A number of years ago I received some plants from Jim Robinett he had 
labeled Gladiolus huttonii. I shared some with the Mendocino Coast 
Botanical Gardens and subsequently grew some more from seed Bob Werra gave 
me. I thought they were delightful plants which is why I grew more of them, 
but they just didn't match the description in my books of that species and 
I wondered if there was that much variation of the plants in the wild. This 
year several pots of mine were in bloom in February and March for a long 
time and I was quite enchanted with all the variations in the flowers and 
interested that the ones that were almost all yellow bloomed first. I am 
wondering if these are not really Gladiolus huttonii, but hybrids instead. 
I wrote Alan Horstmann who was going to check with John Manning for me. 

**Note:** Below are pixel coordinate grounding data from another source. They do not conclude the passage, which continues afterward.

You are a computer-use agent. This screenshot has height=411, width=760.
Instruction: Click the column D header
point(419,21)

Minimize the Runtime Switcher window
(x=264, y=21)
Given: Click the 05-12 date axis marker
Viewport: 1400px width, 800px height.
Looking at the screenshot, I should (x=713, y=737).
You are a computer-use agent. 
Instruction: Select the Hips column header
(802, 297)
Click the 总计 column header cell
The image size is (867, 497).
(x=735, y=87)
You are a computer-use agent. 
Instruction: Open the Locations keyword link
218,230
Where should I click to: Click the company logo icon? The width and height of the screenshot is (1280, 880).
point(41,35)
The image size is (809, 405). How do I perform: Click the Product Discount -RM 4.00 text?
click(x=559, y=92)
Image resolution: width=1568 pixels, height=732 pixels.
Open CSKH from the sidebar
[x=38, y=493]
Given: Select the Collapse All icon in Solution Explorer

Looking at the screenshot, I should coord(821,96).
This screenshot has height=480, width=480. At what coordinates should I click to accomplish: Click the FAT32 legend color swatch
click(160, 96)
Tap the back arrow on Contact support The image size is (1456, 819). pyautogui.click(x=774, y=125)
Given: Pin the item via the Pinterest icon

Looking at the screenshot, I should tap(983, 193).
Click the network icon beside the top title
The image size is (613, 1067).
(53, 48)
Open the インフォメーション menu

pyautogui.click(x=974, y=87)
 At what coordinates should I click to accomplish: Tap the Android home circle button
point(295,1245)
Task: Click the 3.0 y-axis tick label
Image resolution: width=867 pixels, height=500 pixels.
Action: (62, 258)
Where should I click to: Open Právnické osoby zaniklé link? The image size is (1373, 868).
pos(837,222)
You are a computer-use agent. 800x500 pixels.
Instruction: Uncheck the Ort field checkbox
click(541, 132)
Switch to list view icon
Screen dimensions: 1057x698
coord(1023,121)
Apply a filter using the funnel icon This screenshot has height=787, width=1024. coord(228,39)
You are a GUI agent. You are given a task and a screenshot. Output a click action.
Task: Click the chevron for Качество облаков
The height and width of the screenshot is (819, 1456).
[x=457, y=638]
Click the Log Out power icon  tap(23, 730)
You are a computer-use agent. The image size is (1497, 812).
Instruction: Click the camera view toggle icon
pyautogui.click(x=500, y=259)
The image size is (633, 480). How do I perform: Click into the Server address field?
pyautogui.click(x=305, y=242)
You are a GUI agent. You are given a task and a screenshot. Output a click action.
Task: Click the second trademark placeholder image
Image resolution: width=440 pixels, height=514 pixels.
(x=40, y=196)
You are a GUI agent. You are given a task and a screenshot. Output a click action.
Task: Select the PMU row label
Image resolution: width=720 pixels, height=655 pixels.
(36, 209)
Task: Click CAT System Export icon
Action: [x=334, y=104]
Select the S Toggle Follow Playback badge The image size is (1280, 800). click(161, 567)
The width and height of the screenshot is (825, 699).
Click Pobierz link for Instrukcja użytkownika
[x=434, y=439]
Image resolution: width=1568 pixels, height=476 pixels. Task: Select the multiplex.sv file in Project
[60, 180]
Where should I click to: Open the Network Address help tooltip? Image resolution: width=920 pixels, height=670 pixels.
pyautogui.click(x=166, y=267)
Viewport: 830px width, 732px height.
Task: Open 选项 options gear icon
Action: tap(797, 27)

Alan thought they were probably hybrids with Gladiolus tristis in the 
parentage and had a distant memory that someone else in South Africa had 
grown plants like this from Kirstenbosch seed. My friend Jana has some that 
look like these pictures and hers were grown from Kirstenbosch seed. Alan 
has not heard back from John and is now away I believe. I'd appreciate an 
opinion from other South African members on this forum about this. Is there 
this kind of variation in the wild? I'm afraid I got a little carried away 
when I added them to the wiki as I couldn't decide which of the different 
forms to include. Sorry about that. That happened with me and my Moraea 
(Homeria) hybrids too.…

The picture below Bob took of Alan's Gladiolus huttonii when we visited in 
South Africa a couple of years ago. Alan suspected that is the only picture 
we have on the wiki that is not a hybrid.…

As my garden continues to be full of blooms of South African bulbs and I 
have a lot of pollinators visiting my flowers I realize that probably a 
great deal of the seed I have given to the BX and exchanges could represent 
hybrids. With as much as I grow I just don't have time to hand pollinate. 
For many gardeners it probably doesn't matter as they are just interested 
in having pretty flowers. For those wanting pure species it could be a problem.